An awful feeling welled up inside of him.
“He dragged each and every one of those men, women, children, elderly and infirm to the edges of the empire. It was a caravan of dismay. A march of shame to mark the fall of an entire bloodline. The Atinorin patrol, you see, was not simply performing border guard duties. They had been dispatched by Atinaw to stop what was coming. To rescue. To save innocent people.” The archbishop was fiddling with the knob of his cane idly, twisting it slowly in his spindly fingers. Franz grinned.
“One by one, he slaughtered them. Personally. I am told that he tore some of them apart with his bare hands. I am told that he cut others to ribbons. Burned them. Decapitated them. T’was quite a thorough butchering of people, if reports are to be believed.”
Shock reverberated through him. Aoren had told him he had been commanded to do dark things during his life among the Imperial Legion. But he had never gone into grim detail. He had never probed too deploy, wanting to spare his bondmate the hell of having to relive such things.
“He--” Franz cut him off.
“Chose to do this. Remember, young Talon, he was given only a single order. To make an example of the traitor. He could have simply hunted the man down. He could have simply dragged him back to the empire to face judgement before a Magister. He could have done many things. He chose to slaughter an entire bloodline as recompense for one man’s sins. But it did not stop there. When the Atinorin patrol intervened, it became a bloodbath. Aoren went berserk. Apparently something within him snapped and he killed indiscriminately. Soldier. Civilian. It did not matter. Everything in his path fell to his Pact blades. The very blades he has wielded so adamantly to protect you.” Silence hung between them. He was shocked. A part of him was horrified but another part of him was ready to believe all of it was a lie being twisted to make him doubt his beloved.

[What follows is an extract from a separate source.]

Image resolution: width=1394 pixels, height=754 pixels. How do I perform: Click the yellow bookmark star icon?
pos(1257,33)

“You are--” Again, Franz interrupted him.
“Lying?” There was the slightest quirk of the archbishop’s brow. “To the Divine of Justice? No. Lies are easy. Lies can be pretty. But the truth? Oh, the truth reveals so many things. So many of them ugly.”
His mouth hung slightly open as he stared at Franz. Without even thinking about it, he reached desperately across the bond. He reached for Aoren. He reached for his bondmate. He reached for his husband.
Aoren flinched away.
That, more than anything, made him tremble.

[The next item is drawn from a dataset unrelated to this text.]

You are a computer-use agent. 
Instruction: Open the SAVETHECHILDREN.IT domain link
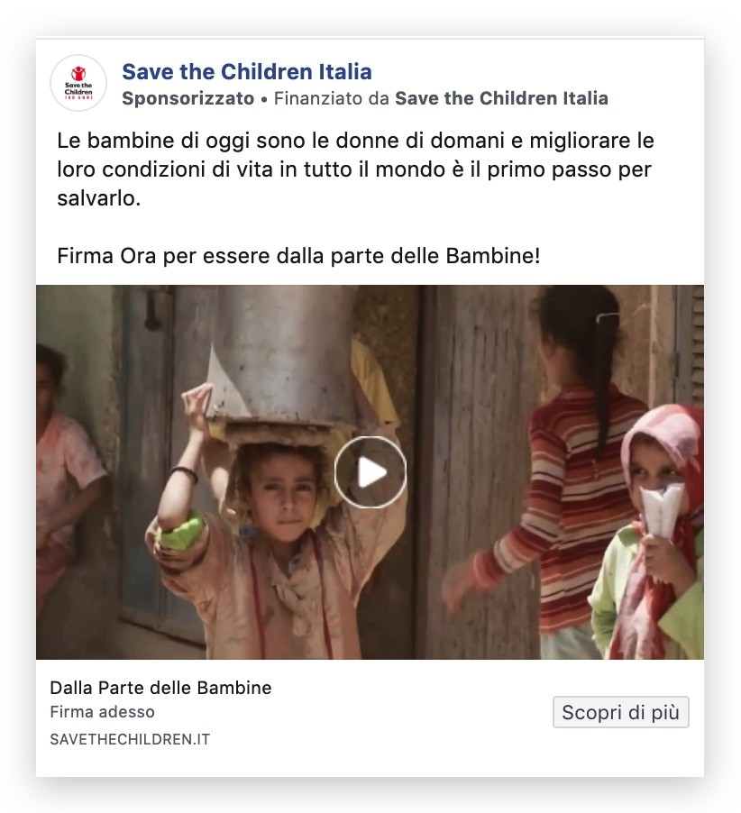point(130,739)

Is it true, my beloved? Did you do this?
Silence.
Aoren? Please, answer me.
Silence.
Please…
When nothing came back across the bond, he lowered his gaze to the floor. He did not know what to think.
“It is hard. I know it is hard, being told the truth. It is hard when everything you believe is thrown into doubt, when the people you know are revealed to be people you know nothing about.” He could hear the smile in Franz Kircher’s voice. He was enjoying this. He was enjoying causing this doubt to ripple between him and Aoren.

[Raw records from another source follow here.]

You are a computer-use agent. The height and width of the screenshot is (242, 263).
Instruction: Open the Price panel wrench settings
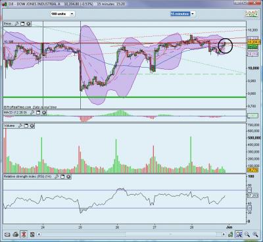16,24
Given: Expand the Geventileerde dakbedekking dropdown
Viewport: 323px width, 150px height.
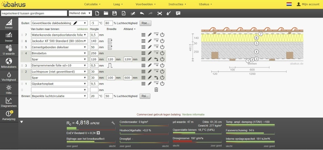Looking at the screenshot, I should point(59,23).
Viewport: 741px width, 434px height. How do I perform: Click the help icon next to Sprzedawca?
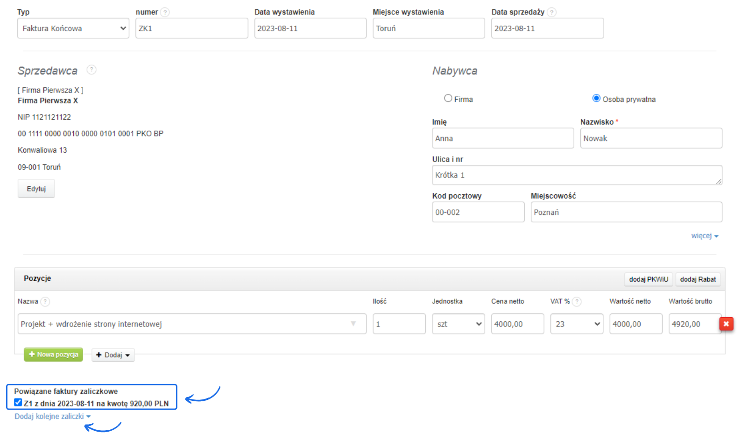point(92,70)
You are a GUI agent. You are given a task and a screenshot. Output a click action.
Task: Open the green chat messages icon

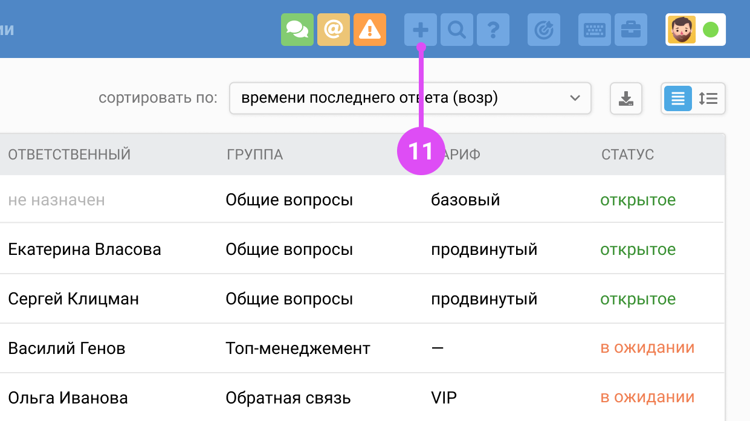coord(297,30)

“But I think that is enough for today.” Anxiety spiked inside of him. The conversation was ending. That meant…his head shot up and he looked at the archbishop with wide eyes. His heart began to beat faster in his chest. He knew what was coming.
“Perhaps tomorrow I shall share more, more truths about what dwells in the dark of your lover’s soul.” The archbishop rose from his seat. He felt tension coil across his body. Every muscle in his form was begging him to move. To do something. To fight. To scream. To protest. But he was frozen. Frozen in shock because what he feared in that moment, was not the pain they would inflict upon his body. It was that he was about to be shown that he had been terribly and intentionally lied to.
By a man whom he shared his heart and soul with.
“Until tomorrow, young godling.” Franz Kircher departed.
The broadcast returned. It was crystal clear this time.
Aoren’s screams sounded choked.
He sounded like he was sobbing.
???
Consciousness returned to him.
He winced as the stinging ache of his morning inscription routine was on the path to healing. Already the markings that had been carved into his skin were scabbing over. As had become his ritual, they would need to be reapplied later in the evening. It had been how he marked the passage of time, aside from the brightening and fading of the light through the stained glass windows. His eyes rose to watch the robed figures cleaning their instruments as they gathered up the supplies that had been used to apply the pictographs to his skin. They said nothing. They never did. Not even to each other. They were silent, just like the raven winged Kathar that lined the hall. He had memorized the faces of the Kathar that had been assigned to stand watch over him. The number sometimes fluctuated. Sometimes there were as many as eighteen of them but there were never less than a dozen as far as he had been able to tell.
The hazy fog that continued to press upon his mind was becoming a painful reminder of the circumstances he was in, more so than the ache of the carvings on his body. He had fought against its influence every time it had pressed upon him. Twice now, he had even thrown it off, causing the markings upon his body to completely heal as they were burned away by the silver fire of his domain.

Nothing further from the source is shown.